Missionaries in Indigenous communities should adopt an inculturation approach

Dear Editor,

Christianity has been present in Indigenous communities in Guyana for long time, which resulted in the majority of us becoming ‘Christian’. Editor, I know that these churches are engaged in ‘wonderful works’ assisting the first people in Guyana which should be commended. However, out of great respect to the missionaries I also implore them to take some time to reflect and think about their evangelical approach to Indigenous people in Guyana. Or in other words the Christian institutions should try a bit harder to promote inculturation in their evangelization approach. Perhaps this can be done with the tool of Indigenous Peoples theology, which is the Indigenous Peoples’ perception of the supreme being from the context of their culture and world view ‒ ie, those that practise animism, (including those that don’t submit to Western church indoctrination or who maintain independent beliefs as agnostics).

In this context, theology is the understanding and experience of the divine that takes place within the history and culture of each nation. The Bible gives examples of inculturation, especially in the early Church.  In so doing various nations were converted to Christianity, taking with them their native languages and traditions to the Church.

Editor, it should be the same today for Christianity when it inculturates people who have different traditions and values, and who have belief enough for them to practise. Unfortunately, up to the present, the evangelization of the Indigenous Peoples of Latin America and other continents is an imposition of Western culture from the Graeco-Roman world, formulated by European and then American theologians over many centuries. These theologies suffocate the fundamental values and traditions of Indigenous peoples; they converted them and at the same time displaced from their historical and cultural context. They also made them be superficially labelled as adhering to superstition and paganism, which were destroyed during the colonial period and continues to be destroyed by the conventional wisdom of Western religion. In general, it denied that Indigenous religious cultures can contribute to the understanding of the Christian God, nature, and the relationship to man.

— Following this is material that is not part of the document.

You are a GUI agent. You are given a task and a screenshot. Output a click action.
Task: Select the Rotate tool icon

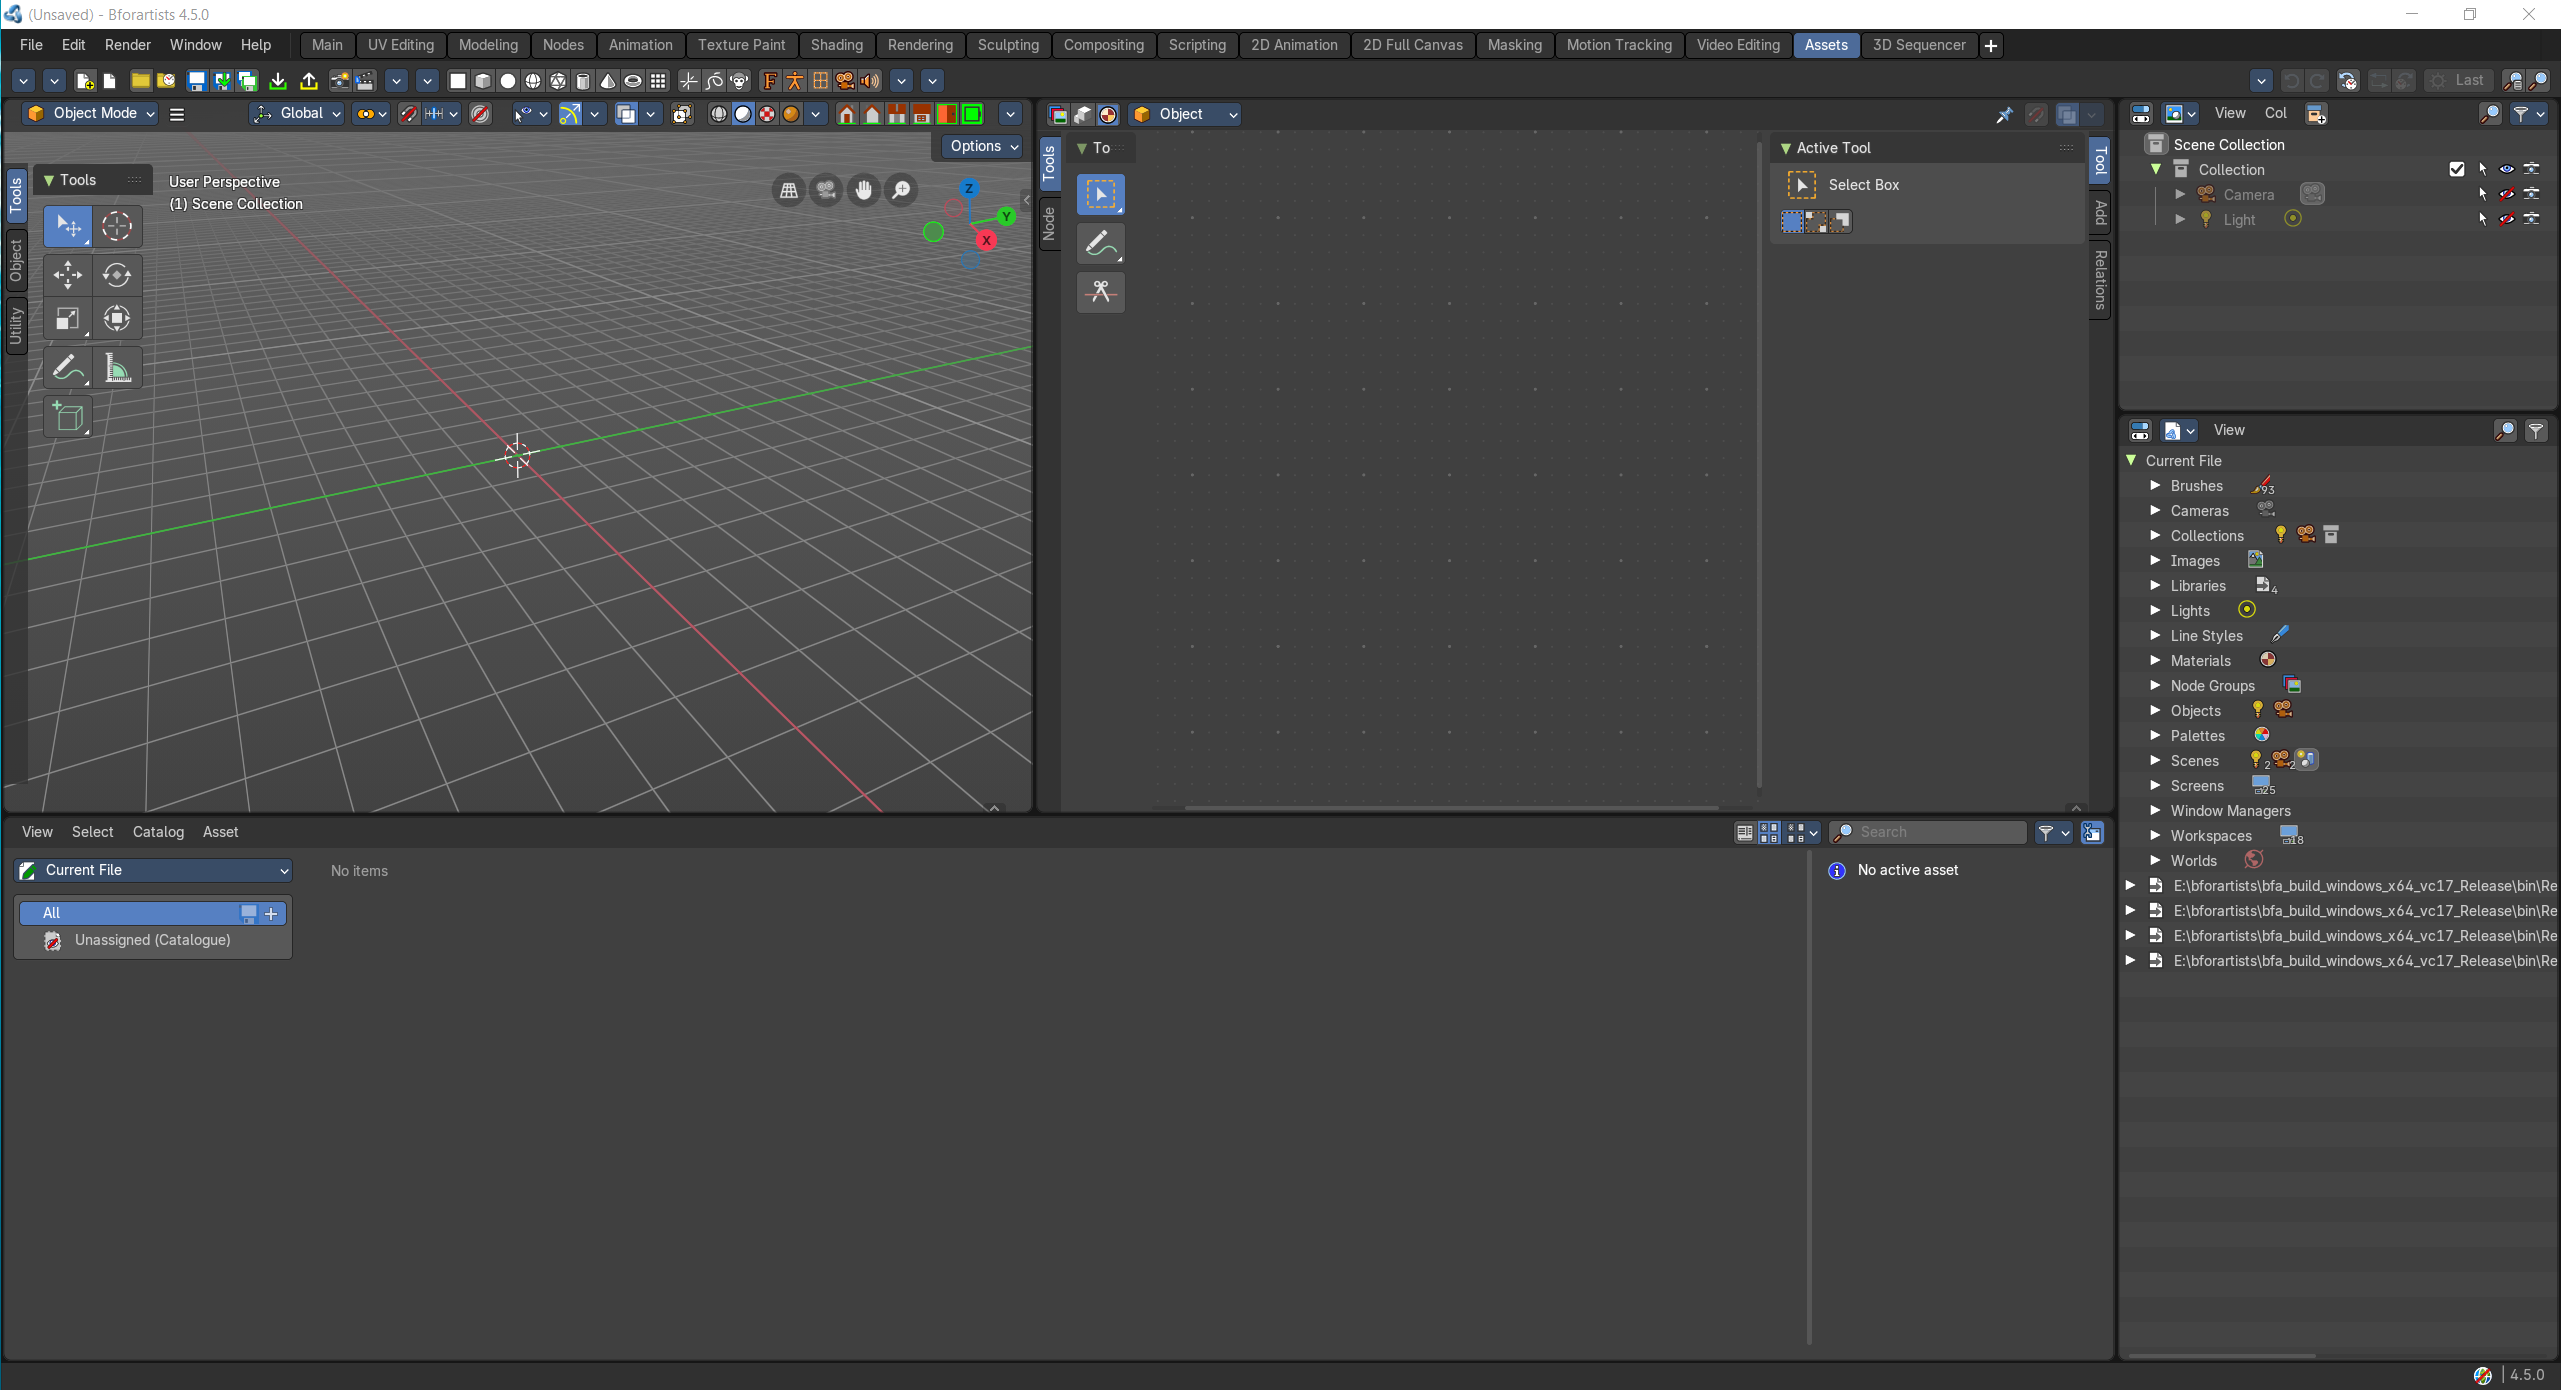coord(117,274)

However, today, as some of the churches rediscover these religious and cultural traditions in Indigenous peoples with their approach to inculturation and Indigenous Peoples’ theology, they should not repeat the mistakes of the past when evangelization was often confused with Westernization.

In the Guyanese context, besides the two earliest churches, the Roman Catholic and Anglican that helped in ‘shaping’ most of the Indigenous people in their villages over the years, our villagers from then onwards have been witnessing another wave of different Christian churches in their communities all having the common objective to save souls through the Western lens of God. The entry of these modern day envangelizers in traditional communities has brought a new transformation into most of the villages by way of their successes and simultaneous failures.

I don’t have anything against other churches coming to tell our people about God. I admire the great ‘service’ that some do for our people. I know that there are a few which have revised their evangelical approach by incorporating our peoples’ languages and traditions in their worship, but there are still others which need to do the same for Indigenous people. With great regard I hail the presence of all the churches in indigenous communities as a blessing because they represent God’s mission to the world.

On this note, one little reminder to the missionaries that come generously to evangelize our passive and materially poor people, is that they should try to nurture the Indigenous world view of the creator, and not the other way around in the name of conversion, etc, because such an approach suffocates the traditional understanding of the supreme being, and results in us becoming passive believers of the Judeo-Christian conventional wisdom that downplays the perception of the deity from the perspective of our culture.

In concluding, on the principle of inculturation in this new age of evangelization, modern-day missionaries must not forget that perhaps an Indigenous theology would be good to promote for our people, but not imposed outside the context of Indigenous culture, but rather discovered and nurtured in the context of their cultures, promoting them in one voice to thank and praise the Indigenous ancestral fathers and their belief in the supreme being.

Happy Amerindian Heritage Month celebrations to all our Amerindian Christians, Agnostics, and Shamans!